The major battles in the war centered around the control of Elephant
Pass. The novel tells the story of a journey, from Elephant Pass, thru
the wilderness of Wilpattu National Park, undertaken by the two enemy
participants, a Sinhala male soldier, Captain Wasu or Wasantha and a
Tamil LTTE girl soldier, Kamala Velaithan. Though belonging to the two
enemy camps, the Sinhalese and Tamils, theirs is a common enterprise to
reach Colombo from Jaffna for an important, secret "mission impossible."
For them the Sinhala army as well as the LTTE cadres, as well as the
denizens of the jungle, are obstacles to their special mission, which
may lead to victory in the war for the Sinhalese and freedom from the
tyranny of the LTTE for the Tamils. It is an ambiguous situation and the
tension in the novel arises from this ambiguity.
The plot enables the presentation of individuals with power to make
decisions about their own lives. The story enables the reader to share
the sense of empowerment which comes from the single individual's
ability to make a difference i.e. to be a hero or heroine. The
circumstances of the war presented in the trek from Jaffna to Colombo
are manageable. However the reality of mechanised war in Sri Lanka is
probably very different from the picture of romantic heroism painted in
the story. In Kamala Velaithan's narrative of the pogrom of 1983, which
led to the exodus of Tamils from Colombo, some of the reality of mass
hysteria is shown, and what the story does is to examine the impact of
such mass action on an individual, and whether it is possible to negate
such impact thru individual relationships with the enemy. The journey
from Jaffna to Colombo, a journey thru space and time is a metaphor for
the journey of Ceylon from the time of independence in 1947 to the
present day, a journey whose main concern has been the relationship
between the Sinhalese and the Tamils.
The emotions functioning in the hearts of the protagonists are too
strong to be artistically presented full blown. So the solution is to be
economical and factual: "let the facts speak for themselves" as the
audience already shares the emotions of the characters and only needs to
be presented with an objective correlative, a series of events and
characters, which will depict, in an imitation of reality, the themes
which are already imploding in the hearts of the audience. The novel
therefore is central to the consciousness of Sri Lanka at the turn of
the millennium. Its translation into Sinhala has been an equal success.

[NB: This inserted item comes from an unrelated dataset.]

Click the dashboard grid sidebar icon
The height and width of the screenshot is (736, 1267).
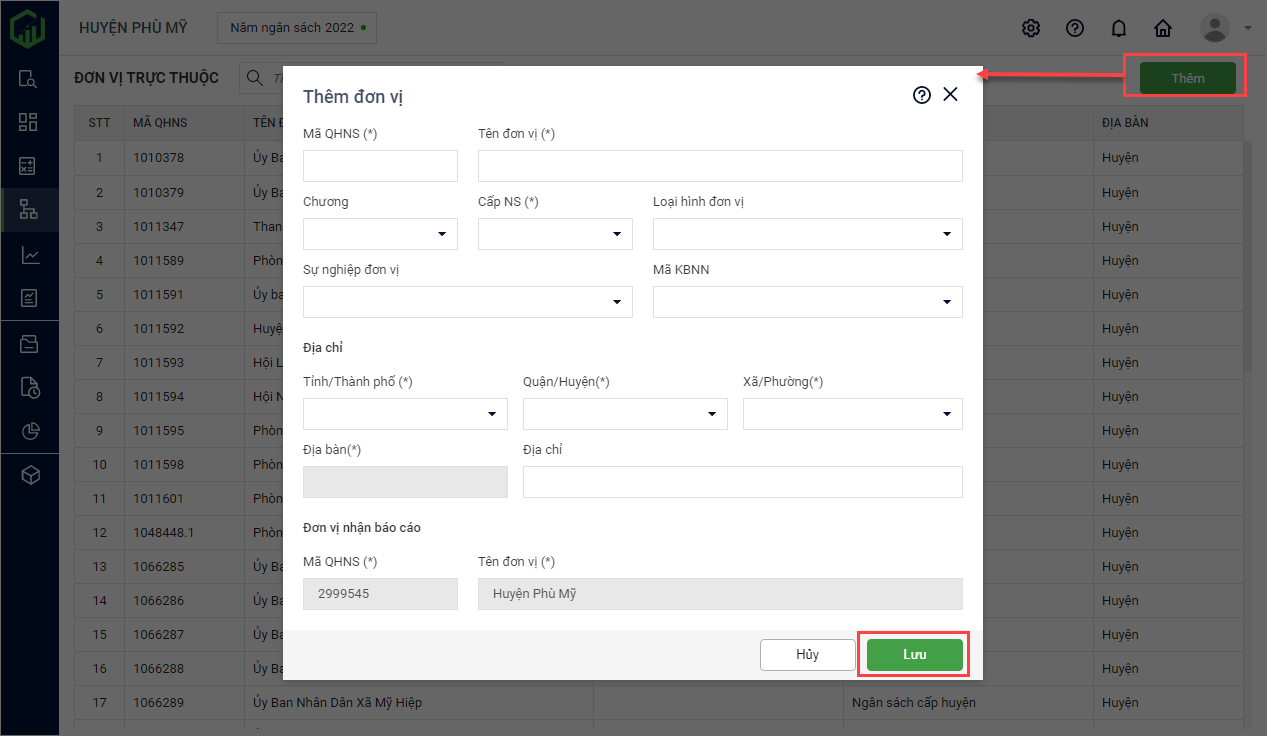[29, 122]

Its success is due to the skill and the adroitness with which it handles
the feelings of the audience. This skill is shown in the way the two
characters talk about themselves or present themselves thru the third
person narrator.
The Sinhalese hero refers to himself as "Captain" and the Tamil
heroine, whose name is Kamala Velaithan is always spoken of as "Velaithan."
The Captain had unwittingly created a space for Kamala to tell her life
story, how she was a Colombo Tamil, whose family had been victimised in
the July 1983 riots. After that the Captain reflects:
"Velaithan had been like a zombie all morning, withdrawn and remote.
Perhaps she was haunted by the memories I had unwittingly stirred up
last night. I didn't really care about her problems and thought it best
to stick to business." (111)
The need to have common ground between Captain and Kamala is
beautifully satisfied by making Kamala's father, who was a victim of the
1983 riots, into a dedicated bird watcher, who had trained his daughter
in that hobby.
Happy theme
This gives the narrator a great deal of space to bring them together
on the neutral and happy theme of indigenous birds, of which we know
that the author, Nihal de Silva, himself, was a great enthusiast.
"I had discovered one way to snap her out of a foul mood. We did at
least agree that birds were interesting creatures."(112)
The scope of the novel, dealing as it does with an archetypal
situation, the Romeo and Juliet theme of enemies in love, includes many
other archetypes.
Archetypes are representative figures or events, easily recognisable
as belonging to the human experience. Thus a journey itself is the most
archetypal of themes, representing metaphorically man's journey thru
life, or from birth to death. The pilgrimage is one of the best known
types of representative journeys and is best known in literature in
works such as Chaucer's 'Canterbury Tales' and Bunyan's 'Pilgrim's
Progress'. Stories which deal with incidents such as climbing Sri Pada
or visiting the holy places in Anuradhapura or Kataragama are, at least
partly, in this category.
On a grandiose scale we have the epic journeys of Rama in search of
Sita or of Ulysses returning home after his wanderings, or of Vijaya
looking for his destiny in the Mahavamsa. The hero not only explores and
discovers the external world but also discovers who he or she is-"who am
I?" is as incessant a quest as can be discovered in this life. So 'The
Road From Elephant Pass' is also a quest, a journey thru the wilds of
Wilpattu as well as thru the jungles of the Sinhala/Tamil relationships,
a journey of discovery of ourselves as readers, identifying with the
Captain and Kamala.
Archetypal Struggle
Within this major archetype of the journey are other archetypes.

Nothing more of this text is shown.